Mountain Flatlanders and Murphy's Law

We moved to Colorado a few years ago from the East Coast and probably did what most transplants do:  jump in with both feet into weekend hiking.  It started with mini-hikes (sometimes we barely left the parking lot, my 2 little kids were more interested in bugs and leaves than in walking), and eventually turned into longer jaunts.

The first year my mother-in-law came out to visit over her birthday (in January), during a particularly dry and warm stretch, and we decided to share the mountains with her.  It had been in the 70s for days, so I thought it'd be safe to walk the relatively flat, 3 mile loop in Boulder's Betasso Preserve.  It's not really in the mountains, more in the foothills, so I figured we'd be spared altitude challenges.  It was a beautiful sunny day, and we were in tee-shirts.

While the front of the loop had been a delightful walk across a dried dirt trail, the back was a solid sheet of ice.
 
I'm not making this up when I say that it took us 4 hours to complete the loop.  That's less than one mile an hour.  That's a crawling pace.  Try it... please.  Get on a treadmill at 1 mph, and see what it's like.  Now incline that treadmill to 4 degrees, and turn it into a skating rink that you take on your hands, your knees, your butts.  Or straight down the hill into the nearby brook, which only minutes prior had been part of that sheet of ice. 

The thing is, we kept seeing people walk right by us without issue, like they had some Coloradoan superpower.  It was maddening.  Come to find out later that they all had these marvelous little shoe attachments called Yak Tracks.  (You can buy them at Costco.)

I'd say the score was Colorado: 1, me: 0, but my MIL was the one who fell into the brook.  I'm at -1.

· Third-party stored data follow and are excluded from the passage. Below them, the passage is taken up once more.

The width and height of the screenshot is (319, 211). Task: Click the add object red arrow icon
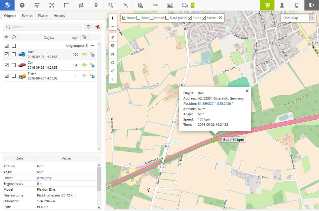pyautogui.click(x=97, y=27)
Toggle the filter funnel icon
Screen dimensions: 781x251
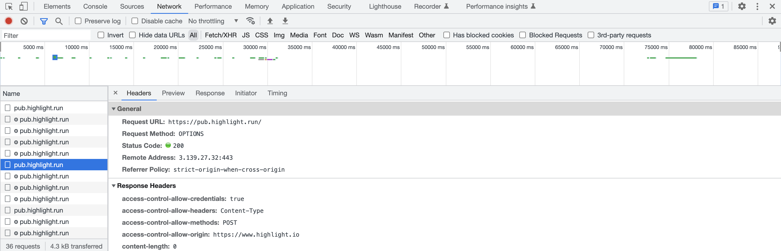pos(44,21)
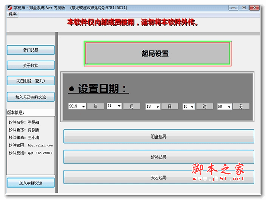This screenshot has height=200, width=266.
Task: Click 加入天乙QQ群交流 button
Action: [x=31, y=97]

The second time we took her hiking, I was ready.  It was a year later, and we all had enough time to work up the courage to try again.  I chalked the first failure up to ignorance.  This time would be a success.  I had the gear.  I had the snacks and the drinks.  I even brought a map, though we'd hiked North Tabletop Mountain in Golden already once before, and the trail was both well worn and within sight of a strip mall for a good chunk. 

But none of that mattered.  About a mile from the end of the trail, my MIL slid on some loose gravel and fell.  And broke her leg. 

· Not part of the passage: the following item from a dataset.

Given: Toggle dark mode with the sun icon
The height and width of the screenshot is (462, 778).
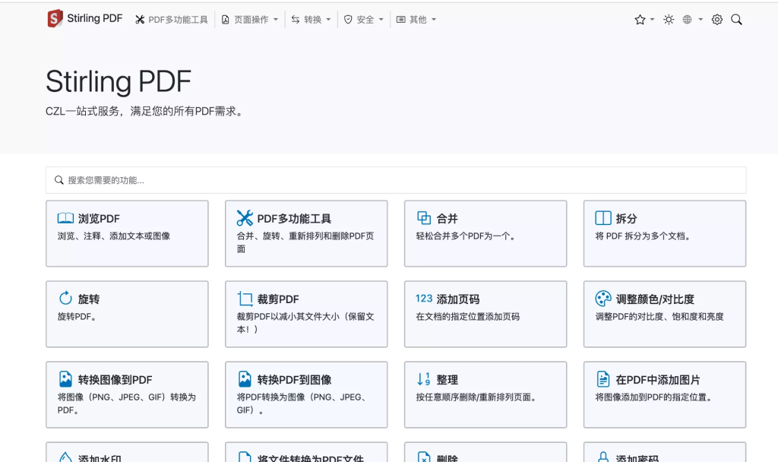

It didn't help that passers-by were telling us how lucky we were that we hadn't come just a few hours earlier, when a mountain lion had taken a deer down right about where we were standing.  (At first I thought the hikers were being snarky punks, but the story was validated by the EMTs and Fire/Rescue who eventually carted my MIL down in a wheelbarrow.)

The score became me:  -2.  Colorado:  minus infinity. 

So we tried a middle-ground this year.  We just got back from a big family trip to the Riviera Maya in Mexico, where evidently Mr. Murphy's too drunk on margaritas to pay us any attention. 

If that's our win-win, I'll take it.